Careful Evaluation of Cosyntropin Dose in the Diagnosis of Adrenal Insufficiency

Abstract

Introduction: The use of the 250μg cosyntropin dose or otherwise called high-dose ACTH test is the gold standard test for diagnosis of primary adrenal insufficiency. The 1μg dose test or the low-dose test is mostly reserved for diagnosis of secondary adrenal insufficiency. Careful consideration of the results produced during the diagnostic process is imperative to avoid mislabeling of patients with a disease that requires lifelong treatment. Case Report: This is the case of a 45-year-old female with a history of asthma and psoriasis who presented with emesis. Home medications included monthly TNF-alpha inhibitor injections for psoriasis, triamcinolone acetonide topical spray and budesonide-formoterol inhaler. On admission, she also had nausea, chills and diaphoresis, as well as palpitations, lightheadedness, and shortness of breath. When she arrived at the ER, vitals were remarkable for low blood pressure. Labs were unremarkable except for CMP concerning for anion gap metabolic acidosis, hyponatremia, and hypokalemia. A random serum cortisol was 6.4 mcg/dL, which was relatively low. ACTH was within normal range. Due to concern for adrenal insufficiency, a 1μg cosyntropin test was performed which showed a peak cortisol concentration of less than 18 mcg/dL. As the response was assessed as suboptimal, endocrinology was consulted to offer a treatment plan for steroids.
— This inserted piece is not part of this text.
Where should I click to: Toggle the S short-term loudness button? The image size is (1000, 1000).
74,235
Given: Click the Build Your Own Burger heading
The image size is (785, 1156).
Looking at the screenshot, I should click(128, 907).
However, the test was repeated using the gold standard 250μg cosyntropin dose and the patient then showed an adequate response and she was not started on steroids. Conclusions: This is a case that demonstrates how the 250 μg ACTH or high-dose stimulation test should be used for diagnosis of primary adrenal insufficiency (AI), as it is the gold standard. The 1 μg ACTH or low-dose stimulation test can be used for diagnosis of primary AI but only when the high dose test is not available. On the other hand, the 1 μg ACTH stimulation test has been shown to be more sensitive than the 250 μg test in diagnosing secondary adrenal insufficiency. When using the most appropriate test correctly, the clinician can only then offer the patient the best treatment strategies. Our patient did not require chronic replacement therapy. The steroids in this case could have harmed the patient as chronic administration could cause adrenal gland suppression.